In November 2011, the Steam gaming platform, in addition to user forums where gaming fans gather to discuss various gaming topics, said that intruders obtained access to its Steam database in addition to the defacing the forums. At the time, the company said the compromised database contained information including user names, hashed and salted passwords, game purchases, email addresses, billing addresses and encrypted credit card information.
After the company continued its investigation into the incident, Steam has now come forward with more information, saying that intruders likely obtained a copy of a backup file containing information on Steam transactions that took place between 2004 and 2008. This backup file, the company says, contained user names, email addresses, encrypted billing addresses and encrypted credit card information. The file did not include Steam passwords, they said.
“We do not have any evidence that the encrypted credit card numbers or billing addresses have been compromised. However as I said in November it’s a good idea to watch your credit card activity and statements. And of course keeping Steam Guard on is a good idea as well,” noted Gabe Newell, Founder of Steam parent Valve Corporation, in a blog post.

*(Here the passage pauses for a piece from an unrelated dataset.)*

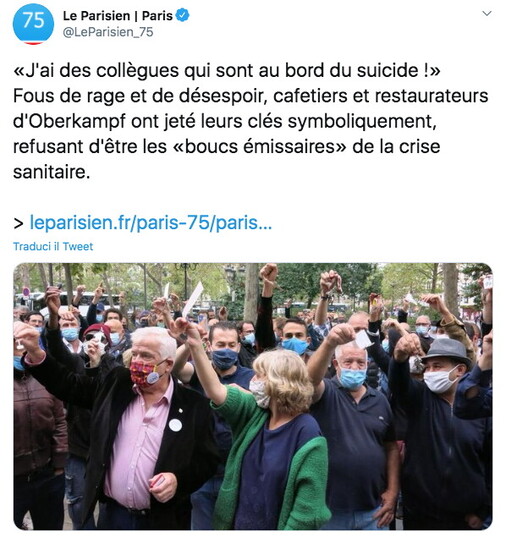Open the Le Parisien | Paris display name
Screen dimensions: 506x543
coord(118,16)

“We are still investigating and working with law enforcement authorities. Some state laws require a more formal notice of this incident so some of you will get that notice, but we wanted to update everyone with this new information now,” Newell added.
Steam is a gaming platform where gamers can buy and download games and play them from any computer. The Steam service is also backed by a large gaming community on the forums, and many of them use the service to chat as they play. The services support millions of users.